## begin GIVEN INFORMATION

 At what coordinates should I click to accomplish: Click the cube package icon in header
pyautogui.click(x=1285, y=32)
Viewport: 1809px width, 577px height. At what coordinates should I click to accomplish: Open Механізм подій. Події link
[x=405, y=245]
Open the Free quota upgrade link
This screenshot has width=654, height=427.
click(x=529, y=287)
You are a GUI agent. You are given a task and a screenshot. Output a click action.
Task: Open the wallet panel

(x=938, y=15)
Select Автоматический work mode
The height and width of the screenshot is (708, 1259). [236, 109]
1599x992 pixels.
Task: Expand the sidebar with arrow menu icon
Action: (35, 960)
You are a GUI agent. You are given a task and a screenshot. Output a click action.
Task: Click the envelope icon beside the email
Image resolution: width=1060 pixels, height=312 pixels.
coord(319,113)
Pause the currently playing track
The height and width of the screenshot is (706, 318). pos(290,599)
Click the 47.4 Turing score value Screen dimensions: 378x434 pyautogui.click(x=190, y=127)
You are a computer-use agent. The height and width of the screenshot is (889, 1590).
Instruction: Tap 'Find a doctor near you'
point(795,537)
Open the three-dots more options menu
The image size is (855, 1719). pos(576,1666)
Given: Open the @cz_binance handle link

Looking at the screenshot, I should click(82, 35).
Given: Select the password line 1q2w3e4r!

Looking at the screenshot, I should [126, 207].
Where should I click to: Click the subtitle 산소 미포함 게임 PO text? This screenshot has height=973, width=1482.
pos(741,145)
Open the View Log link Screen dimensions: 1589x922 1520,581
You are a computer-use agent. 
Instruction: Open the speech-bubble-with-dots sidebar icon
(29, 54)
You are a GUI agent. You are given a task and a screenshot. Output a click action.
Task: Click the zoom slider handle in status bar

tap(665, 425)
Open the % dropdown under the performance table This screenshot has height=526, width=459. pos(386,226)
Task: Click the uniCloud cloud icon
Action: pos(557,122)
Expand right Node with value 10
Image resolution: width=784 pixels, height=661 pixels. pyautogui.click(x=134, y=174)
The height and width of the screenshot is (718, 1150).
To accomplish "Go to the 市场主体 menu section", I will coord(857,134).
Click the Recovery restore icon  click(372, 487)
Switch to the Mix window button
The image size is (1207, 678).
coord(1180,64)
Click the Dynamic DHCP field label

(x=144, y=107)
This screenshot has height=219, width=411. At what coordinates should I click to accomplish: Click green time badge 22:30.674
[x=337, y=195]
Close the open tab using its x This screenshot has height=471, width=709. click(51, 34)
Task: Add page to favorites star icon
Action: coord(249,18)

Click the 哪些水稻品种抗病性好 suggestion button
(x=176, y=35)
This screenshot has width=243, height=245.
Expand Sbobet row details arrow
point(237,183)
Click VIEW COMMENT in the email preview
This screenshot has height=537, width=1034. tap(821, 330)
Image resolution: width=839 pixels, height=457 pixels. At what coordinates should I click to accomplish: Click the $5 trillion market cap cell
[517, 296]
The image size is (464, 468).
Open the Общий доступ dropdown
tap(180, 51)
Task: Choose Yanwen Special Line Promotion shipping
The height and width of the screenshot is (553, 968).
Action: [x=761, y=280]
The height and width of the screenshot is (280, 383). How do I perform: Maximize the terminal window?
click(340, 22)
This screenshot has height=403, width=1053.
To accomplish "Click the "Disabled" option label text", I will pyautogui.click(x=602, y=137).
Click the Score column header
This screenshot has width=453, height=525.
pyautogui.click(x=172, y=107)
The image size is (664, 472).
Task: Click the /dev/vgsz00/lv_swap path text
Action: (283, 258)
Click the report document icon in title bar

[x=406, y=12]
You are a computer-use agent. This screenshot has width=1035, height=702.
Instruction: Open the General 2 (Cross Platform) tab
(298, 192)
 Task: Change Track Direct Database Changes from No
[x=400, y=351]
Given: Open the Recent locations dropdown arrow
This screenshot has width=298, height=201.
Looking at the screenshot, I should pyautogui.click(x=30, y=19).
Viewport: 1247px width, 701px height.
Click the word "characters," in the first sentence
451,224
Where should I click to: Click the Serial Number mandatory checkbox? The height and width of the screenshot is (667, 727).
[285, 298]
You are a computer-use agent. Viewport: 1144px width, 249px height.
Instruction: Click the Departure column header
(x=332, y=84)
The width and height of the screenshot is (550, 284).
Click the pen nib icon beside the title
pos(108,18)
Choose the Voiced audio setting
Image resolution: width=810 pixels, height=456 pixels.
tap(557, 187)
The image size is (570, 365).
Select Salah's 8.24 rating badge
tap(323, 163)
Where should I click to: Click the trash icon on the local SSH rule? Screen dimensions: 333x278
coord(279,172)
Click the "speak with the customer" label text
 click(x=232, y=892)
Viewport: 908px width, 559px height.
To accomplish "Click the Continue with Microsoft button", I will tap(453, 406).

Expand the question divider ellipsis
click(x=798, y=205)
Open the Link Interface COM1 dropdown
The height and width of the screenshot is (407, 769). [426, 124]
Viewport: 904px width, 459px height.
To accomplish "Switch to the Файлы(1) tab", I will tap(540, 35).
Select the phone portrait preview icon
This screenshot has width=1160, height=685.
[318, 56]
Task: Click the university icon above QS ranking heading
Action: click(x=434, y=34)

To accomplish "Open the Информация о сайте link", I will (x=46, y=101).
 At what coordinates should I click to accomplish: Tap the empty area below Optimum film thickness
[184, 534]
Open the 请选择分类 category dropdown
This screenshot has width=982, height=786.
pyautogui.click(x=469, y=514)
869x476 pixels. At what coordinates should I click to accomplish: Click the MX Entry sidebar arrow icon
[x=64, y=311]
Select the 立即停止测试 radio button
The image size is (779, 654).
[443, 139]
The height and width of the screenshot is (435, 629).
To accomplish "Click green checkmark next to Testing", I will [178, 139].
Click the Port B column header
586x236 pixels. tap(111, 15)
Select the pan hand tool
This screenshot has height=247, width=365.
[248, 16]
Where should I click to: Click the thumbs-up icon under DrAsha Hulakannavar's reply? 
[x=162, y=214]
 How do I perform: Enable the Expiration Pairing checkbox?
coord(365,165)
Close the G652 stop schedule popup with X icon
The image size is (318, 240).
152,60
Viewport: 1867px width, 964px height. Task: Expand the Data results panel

## end GIVEN INFORMATION

▶ [WORK INSTRUCTIONS]
Rewrite the listing above, replacing "GUI agent" with "screen assistant" wherever it occurs and leaving every other line unchanged.

▶ [SOLUTION]
 At what coordinates should I click to accomplish: Click the cube package icon in header
pyautogui.click(x=1285, y=32)
Viewport: 1809px width, 577px height. At what coordinates should I click to accomplish: Open Механізм подій. Події link
[x=405, y=245]
Open the Free quota upgrade link
This screenshot has width=654, height=427.
click(x=529, y=287)
You are a screen assistant. You are given a task and a screenshot. Output a click action.
Task: Open the wallet panel

(x=938, y=15)
Select Автоматический work mode
The height and width of the screenshot is (708, 1259). [236, 109]
1599x992 pixels.
Task: Expand the sidebar with arrow menu icon
Action: (35, 960)
You are a screen assistant. You are given a task and a screenshot. Output a click action.
Task: Click the envelope icon beside the email
Image resolution: width=1060 pixels, height=312 pixels.
coord(319,113)
Pause the currently playing track
The height and width of the screenshot is (706, 318). pos(290,599)
Click the 47.4 Turing score value Screen dimensions: 378x434 pyautogui.click(x=190, y=127)
You are a computer-use agent. The height and width of the screenshot is (889, 1590).
Instruction: Tap 'Find a doctor near you'
point(795,537)
Open the three-dots more options menu
The image size is (855, 1719). pos(576,1666)
Given: Open the @cz_binance handle link

Looking at the screenshot, I should click(82, 35).
Given: Select the password line 1q2w3e4r!

Looking at the screenshot, I should [126, 207].
Where should I click to: Click the subtitle 산소 미포함 게임 PO text? This screenshot has height=973, width=1482.
pos(741,145)
Open the View Log link Screen dimensions: 1589x922 1520,581
You are a computer-use agent. 
Instruction: Open the speech-bubble-with-dots sidebar icon
(29, 54)
You are a screen assistant. You are given a task and a screenshot. Output a click action.
Task: Click the zoom slider handle in status bar

tap(665, 425)
Open the % dropdown under the performance table This screenshot has height=526, width=459. pos(386,226)
Task: Click the uniCloud cloud icon
Action: pos(557,122)
Expand right Node with value 10
Image resolution: width=784 pixels, height=661 pixels. pyautogui.click(x=134, y=174)
The height and width of the screenshot is (718, 1150).
To accomplish "Go to the 市场主体 menu section", I will coord(857,134).
Click the Recovery restore icon  click(372, 487)
Switch to the Mix window button
The image size is (1207, 678).
coord(1180,64)
Click the Dynamic DHCP field label

(x=144, y=107)
This screenshot has height=219, width=411. At what coordinates should I click to accomplish: Click green time badge 22:30.674
[x=337, y=195]
Close the open tab using its x This screenshot has height=471, width=709. click(51, 34)
Task: Add page to favorites star icon
Action: coord(249,18)

Click the 哪些水稻品种抗病性好 suggestion button
(x=176, y=35)
This screenshot has width=243, height=245.
Expand Sbobet row details arrow
point(237,183)
Click VIEW COMMENT in the email preview
This screenshot has height=537, width=1034. tap(821, 330)
Image resolution: width=839 pixels, height=457 pixels. At what coordinates should I click to accomplish: Click the $5 trillion market cap cell
[517, 296]
The image size is (464, 468).
Open the Общий доступ dropdown
tap(180, 51)
Task: Choose Yanwen Special Line Promotion shipping
The height and width of the screenshot is (553, 968).
Action: [x=761, y=280]
The height and width of the screenshot is (280, 383). How do I perform: Maximize the terminal window?
click(340, 22)
This screenshot has height=403, width=1053.
To accomplish "Click the "Disabled" option label text", I will pyautogui.click(x=602, y=137).
Click the Score column header
This screenshot has width=453, height=525.
pyautogui.click(x=172, y=107)
The image size is (664, 472).
Task: Click the /dev/vgsz00/lv_swap path text
Action: (283, 258)
Click the report document icon in title bar

[x=406, y=12]
You are a computer-use agent. This screenshot has width=1035, height=702.
Instruction: Open the General 2 (Cross Platform) tab
(298, 192)
 Task: Change Track Direct Database Changes from No
[x=400, y=351]
Given: Open the Recent locations dropdown arrow
This screenshot has width=298, height=201.
Looking at the screenshot, I should pyautogui.click(x=30, y=19).
Viewport: 1247px width, 701px height.
Click the word "characters," in the first sentence
451,224
Where should I click to: Click the Serial Number mandatory checkbox? The height and width of the screenshot is (667, 727).
[285, 298]
You are a computer-use agent. Viewport: 1144px width, 249px height.
Instruction: Click the Departure column header
(x=332, y=84)
The width and height of the screenshot is (550, 284).
Click the pen nib icon beside the title
pos(108,18)
Choose the Voiced audio setting
Image resolution: width=810 pixels, height=456 pixels.
tap(557, 187)
The image size is (570, 365).
Select Salah's 8.24 rating badge
tap(323, 163)
Where should I click to: Click the trash icon on the local SSH rule? Screen dimensions: 333x278
coord(279,172)
Click the "speak with the customer" label text
 click(x=232, y=892)
Viewport: 908px width, 559px height.
To accomplish "Click the Continue with Microsoft button", I will tap(453, 406).

Expand the question divider ellipsis
click(x=798, y=205)
Open the Link Interface COM1 dropdown
The height and width of the screenshot is (407, 769). [426, 124]
Viewport: 904px width, 459px height.
To accomplish "Switch to the Файлы(1) tab", I will tap(540, 35).
Select the phone portrait preview icon
This screenshot has width=1160, height=685.
[318, 56]
Task: Click the university icon above QS ranking heading
Action: click(x=434, y=34)

To accomplish "Open the Информация о сайте link", I will (x=46, y=101).
 At what coordinates should I click to accomplish: Tap the empty area below Optimum film thickness
[184, 534]
Open the 请选择分类 category dropdown
This screenshot has width=982, height=786.
pyautogui.click(x=469, y=514)
869x476 pixels. At what coordinates should I click to accomplish: Click the MX Entry sidebar arrow icon
[x=64, y=311]
Select the 立即停止测试 radio button
The image size is (779, 654).
[443, 139]
The height and width of the screenshot is (435, 629).
To accomplish "Click green checkmark next to Testing", I will [178, 139].
Click the Port B column header
586x236 pixels. tap(111, 15)
Select the pan hand tool
This screenshot has height=247, width=365.
[248, 16]
Where should I click to: Click the thumbs-up icon under DrAsha Hulakannavar's reply? 
[x=162, y=214]
 How do I perform: Enable the Expiration Pairing checkbox?
coord(365,165)
Close the G652 stop schedule popup with X icon
The image size is (318, 240).
152,60
Viewport: 1867px width, 964px height. Task: Expand the Data results panel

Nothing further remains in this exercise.